# Tess threw up all night :(



## Tessa'smom (Mar 25, 2013)

Tessa has been doing very well and has been very healthy. I had her checked by a vet as soon as I brought her home. I have been feeding her Fromm and she has gotten nice and fluffy. She has never thrown up in the 6 week that I have had her until last night.

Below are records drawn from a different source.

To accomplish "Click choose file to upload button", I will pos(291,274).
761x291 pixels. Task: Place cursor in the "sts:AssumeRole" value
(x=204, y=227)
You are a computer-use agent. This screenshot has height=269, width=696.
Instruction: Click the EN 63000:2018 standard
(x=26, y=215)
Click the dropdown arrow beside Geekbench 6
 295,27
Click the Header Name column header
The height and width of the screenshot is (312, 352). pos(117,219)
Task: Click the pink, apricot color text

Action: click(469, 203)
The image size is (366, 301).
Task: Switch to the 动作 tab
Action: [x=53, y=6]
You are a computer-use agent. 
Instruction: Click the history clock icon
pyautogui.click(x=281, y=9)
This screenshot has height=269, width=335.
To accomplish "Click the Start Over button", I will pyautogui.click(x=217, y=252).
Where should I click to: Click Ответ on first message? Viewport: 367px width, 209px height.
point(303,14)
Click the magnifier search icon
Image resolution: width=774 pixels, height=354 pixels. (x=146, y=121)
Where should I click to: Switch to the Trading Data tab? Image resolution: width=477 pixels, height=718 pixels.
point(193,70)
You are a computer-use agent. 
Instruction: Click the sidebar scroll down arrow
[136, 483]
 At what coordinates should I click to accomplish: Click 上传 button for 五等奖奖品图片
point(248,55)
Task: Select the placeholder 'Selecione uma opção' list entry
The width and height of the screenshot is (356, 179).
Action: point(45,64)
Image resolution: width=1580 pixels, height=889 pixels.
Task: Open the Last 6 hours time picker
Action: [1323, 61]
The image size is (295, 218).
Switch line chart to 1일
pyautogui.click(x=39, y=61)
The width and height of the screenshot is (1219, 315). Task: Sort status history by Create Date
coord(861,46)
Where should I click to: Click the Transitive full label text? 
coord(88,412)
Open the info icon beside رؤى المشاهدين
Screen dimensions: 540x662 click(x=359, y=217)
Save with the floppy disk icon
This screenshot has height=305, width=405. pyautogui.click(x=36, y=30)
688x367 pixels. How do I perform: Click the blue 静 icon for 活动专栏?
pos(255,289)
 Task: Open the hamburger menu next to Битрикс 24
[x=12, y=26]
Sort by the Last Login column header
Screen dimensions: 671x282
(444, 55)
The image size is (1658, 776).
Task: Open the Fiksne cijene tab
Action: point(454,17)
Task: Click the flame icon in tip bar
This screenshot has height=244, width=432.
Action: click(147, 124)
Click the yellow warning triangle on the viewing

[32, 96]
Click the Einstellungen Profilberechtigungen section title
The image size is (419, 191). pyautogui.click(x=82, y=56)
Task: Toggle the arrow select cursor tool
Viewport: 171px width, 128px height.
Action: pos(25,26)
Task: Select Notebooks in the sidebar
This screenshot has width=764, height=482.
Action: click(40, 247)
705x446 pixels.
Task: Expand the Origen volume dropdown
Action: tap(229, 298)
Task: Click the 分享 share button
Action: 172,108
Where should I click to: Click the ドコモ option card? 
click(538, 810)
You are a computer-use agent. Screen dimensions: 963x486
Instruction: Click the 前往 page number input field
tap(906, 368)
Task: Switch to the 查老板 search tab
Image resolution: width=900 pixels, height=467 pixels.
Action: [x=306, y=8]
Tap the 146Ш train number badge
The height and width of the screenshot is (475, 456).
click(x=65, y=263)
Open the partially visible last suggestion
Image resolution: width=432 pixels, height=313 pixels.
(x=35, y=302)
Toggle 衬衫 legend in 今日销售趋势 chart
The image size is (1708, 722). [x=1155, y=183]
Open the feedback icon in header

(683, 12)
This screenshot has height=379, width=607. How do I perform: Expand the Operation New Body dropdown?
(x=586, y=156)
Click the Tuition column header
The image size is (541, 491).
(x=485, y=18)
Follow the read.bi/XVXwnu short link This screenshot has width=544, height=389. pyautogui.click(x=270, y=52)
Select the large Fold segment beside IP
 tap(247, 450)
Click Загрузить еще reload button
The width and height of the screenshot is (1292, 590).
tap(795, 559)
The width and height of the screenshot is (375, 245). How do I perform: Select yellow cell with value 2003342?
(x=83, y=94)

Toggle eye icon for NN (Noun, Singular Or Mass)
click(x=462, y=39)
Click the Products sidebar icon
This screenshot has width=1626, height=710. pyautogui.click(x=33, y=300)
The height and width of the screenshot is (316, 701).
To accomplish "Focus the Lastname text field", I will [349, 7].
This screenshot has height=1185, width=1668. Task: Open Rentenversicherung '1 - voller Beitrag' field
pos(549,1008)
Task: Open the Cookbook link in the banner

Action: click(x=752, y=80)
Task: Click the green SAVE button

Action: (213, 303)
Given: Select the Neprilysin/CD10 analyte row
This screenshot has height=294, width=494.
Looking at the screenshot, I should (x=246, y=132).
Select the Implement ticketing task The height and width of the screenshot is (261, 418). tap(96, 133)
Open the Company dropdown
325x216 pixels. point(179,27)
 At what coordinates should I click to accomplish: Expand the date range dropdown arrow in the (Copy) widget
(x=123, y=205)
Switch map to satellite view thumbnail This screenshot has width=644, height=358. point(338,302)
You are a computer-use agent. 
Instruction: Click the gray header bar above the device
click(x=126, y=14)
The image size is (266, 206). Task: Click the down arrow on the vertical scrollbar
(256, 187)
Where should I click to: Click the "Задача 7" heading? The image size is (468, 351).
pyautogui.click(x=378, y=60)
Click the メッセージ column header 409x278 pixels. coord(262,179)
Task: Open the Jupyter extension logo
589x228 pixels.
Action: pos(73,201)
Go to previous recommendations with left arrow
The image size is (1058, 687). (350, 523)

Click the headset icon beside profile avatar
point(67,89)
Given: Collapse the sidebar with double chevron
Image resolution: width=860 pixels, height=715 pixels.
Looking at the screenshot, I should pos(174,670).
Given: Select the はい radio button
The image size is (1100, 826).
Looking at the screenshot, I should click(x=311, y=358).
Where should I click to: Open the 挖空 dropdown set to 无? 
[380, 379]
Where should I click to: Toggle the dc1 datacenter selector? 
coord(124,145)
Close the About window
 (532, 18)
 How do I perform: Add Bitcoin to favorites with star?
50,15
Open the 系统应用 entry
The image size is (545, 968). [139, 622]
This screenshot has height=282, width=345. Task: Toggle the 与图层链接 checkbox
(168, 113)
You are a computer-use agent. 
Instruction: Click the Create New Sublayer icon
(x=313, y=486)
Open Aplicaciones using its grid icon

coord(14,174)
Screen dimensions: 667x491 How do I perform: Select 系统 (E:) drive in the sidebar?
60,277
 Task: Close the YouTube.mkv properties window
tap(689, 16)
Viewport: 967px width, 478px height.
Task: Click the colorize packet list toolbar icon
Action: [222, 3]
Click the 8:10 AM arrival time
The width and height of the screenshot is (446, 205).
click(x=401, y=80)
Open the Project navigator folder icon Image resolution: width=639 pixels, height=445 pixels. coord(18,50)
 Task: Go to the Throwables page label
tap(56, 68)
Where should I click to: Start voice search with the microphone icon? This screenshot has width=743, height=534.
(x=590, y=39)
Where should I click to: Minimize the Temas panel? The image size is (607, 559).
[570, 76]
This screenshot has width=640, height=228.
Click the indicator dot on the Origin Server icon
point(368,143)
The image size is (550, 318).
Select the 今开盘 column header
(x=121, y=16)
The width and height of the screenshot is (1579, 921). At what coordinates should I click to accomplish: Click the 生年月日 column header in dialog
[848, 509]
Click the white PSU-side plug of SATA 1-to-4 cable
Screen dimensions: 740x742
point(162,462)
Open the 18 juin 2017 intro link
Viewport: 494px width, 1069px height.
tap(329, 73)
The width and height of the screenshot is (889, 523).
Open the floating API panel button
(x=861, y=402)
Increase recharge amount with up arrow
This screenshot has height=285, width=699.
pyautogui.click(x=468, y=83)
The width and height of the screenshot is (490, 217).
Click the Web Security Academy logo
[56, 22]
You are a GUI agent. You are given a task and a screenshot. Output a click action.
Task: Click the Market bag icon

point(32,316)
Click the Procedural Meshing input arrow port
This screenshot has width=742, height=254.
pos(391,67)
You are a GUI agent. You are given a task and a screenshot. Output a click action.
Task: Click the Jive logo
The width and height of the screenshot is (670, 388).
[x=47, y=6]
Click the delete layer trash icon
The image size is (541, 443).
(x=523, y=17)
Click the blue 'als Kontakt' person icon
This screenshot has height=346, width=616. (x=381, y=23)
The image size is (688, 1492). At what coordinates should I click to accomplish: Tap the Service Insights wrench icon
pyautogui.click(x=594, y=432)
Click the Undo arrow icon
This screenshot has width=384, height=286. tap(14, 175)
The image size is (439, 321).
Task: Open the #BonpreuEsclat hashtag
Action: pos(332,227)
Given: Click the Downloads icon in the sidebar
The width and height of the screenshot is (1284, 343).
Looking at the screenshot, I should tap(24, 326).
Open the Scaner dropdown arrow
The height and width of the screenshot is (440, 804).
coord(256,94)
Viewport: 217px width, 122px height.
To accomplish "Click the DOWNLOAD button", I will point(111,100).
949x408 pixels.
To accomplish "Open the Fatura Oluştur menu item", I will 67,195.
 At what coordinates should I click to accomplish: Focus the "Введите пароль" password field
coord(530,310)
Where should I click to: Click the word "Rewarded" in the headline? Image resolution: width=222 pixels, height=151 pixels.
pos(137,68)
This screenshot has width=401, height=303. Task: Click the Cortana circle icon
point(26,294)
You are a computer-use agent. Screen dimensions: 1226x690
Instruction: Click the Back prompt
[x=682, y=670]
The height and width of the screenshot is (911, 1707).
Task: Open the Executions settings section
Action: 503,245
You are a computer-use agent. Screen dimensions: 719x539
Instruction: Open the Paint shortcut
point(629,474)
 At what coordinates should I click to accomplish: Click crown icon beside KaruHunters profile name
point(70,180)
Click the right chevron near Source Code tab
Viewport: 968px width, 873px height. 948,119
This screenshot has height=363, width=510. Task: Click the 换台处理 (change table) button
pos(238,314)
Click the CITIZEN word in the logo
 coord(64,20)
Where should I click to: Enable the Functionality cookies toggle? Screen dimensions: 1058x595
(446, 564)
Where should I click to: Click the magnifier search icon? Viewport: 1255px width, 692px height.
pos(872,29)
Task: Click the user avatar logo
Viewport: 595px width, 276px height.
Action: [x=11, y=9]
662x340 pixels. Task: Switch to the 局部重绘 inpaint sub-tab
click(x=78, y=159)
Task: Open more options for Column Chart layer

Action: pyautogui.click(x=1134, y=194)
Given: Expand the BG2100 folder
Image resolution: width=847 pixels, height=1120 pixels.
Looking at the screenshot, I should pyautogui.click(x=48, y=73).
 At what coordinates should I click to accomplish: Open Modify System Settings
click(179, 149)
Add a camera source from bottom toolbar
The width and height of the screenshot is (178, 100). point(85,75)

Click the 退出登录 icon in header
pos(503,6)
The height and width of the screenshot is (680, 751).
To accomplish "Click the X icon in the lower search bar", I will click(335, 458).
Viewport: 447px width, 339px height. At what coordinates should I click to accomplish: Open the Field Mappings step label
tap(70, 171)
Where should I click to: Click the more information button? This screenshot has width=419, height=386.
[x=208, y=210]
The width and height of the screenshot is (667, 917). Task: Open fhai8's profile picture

At first she was a well behaved crate sleeper until a week or so ago, then she decided she was a bed sleeper . All day yesterday she was very cuddly and affectionate and then she started throwing up in the middle of the night. I am worried about her! I had to change my sheet 3 seperate times. She hasn't gotten into anything because I am with her all day. Can dogs get the flu? Do I need to take her to the vet? She is being very clingy today...my poor little baby. She is six years old and only weighs 4 pounds. I love her so much already and want to make sure I take good care of her!


----------



## michele (Jan 12, 2009)

I would take her to the vets for a check up


----------



## susan davis (Mar 25, 2011)

If she is continuing the vomiting, then get to the vets. Dogs get virus's just like we do. Since she is so little, she can get dehydrated quickly. I think a vet visit would be wise.


----------



## Tessa'smom (Mar 25, 2013)

Thank you so much. I am taking her in just to be on the safe side!


----------



## Alula (Feb 3, 2013)

Let us know how she gets on at the vets, poor little mite. Keep her well hydrated and maybe keep some sugar syrup/honey or nutrical on hand in case her blood sugar drops from the sickness. Hope the vets visit goes well x

Sent from Petguide.com Free App


----------



## Angel1210 (Mar 14, 2011)

Poor Tessa! It is right to take her to the vet! She is very tiny! I hope she is back to her old self soon!


----------



## Jayda (Jun 15, 2012)

Hope she is feeling better. It is so hard when these little ones aren't themselves.


----------



## Tabcat73 (May 8, 2013)

Poor baby I sure hope she feels better soon.

Sent from Petguide.com Free App


----------



## nabi (Nov 25, 2004)

hope Tess is feeling better today...


----------



## susan davis (Mar 25, 2011)

What did the vet say? We're all interested.


----------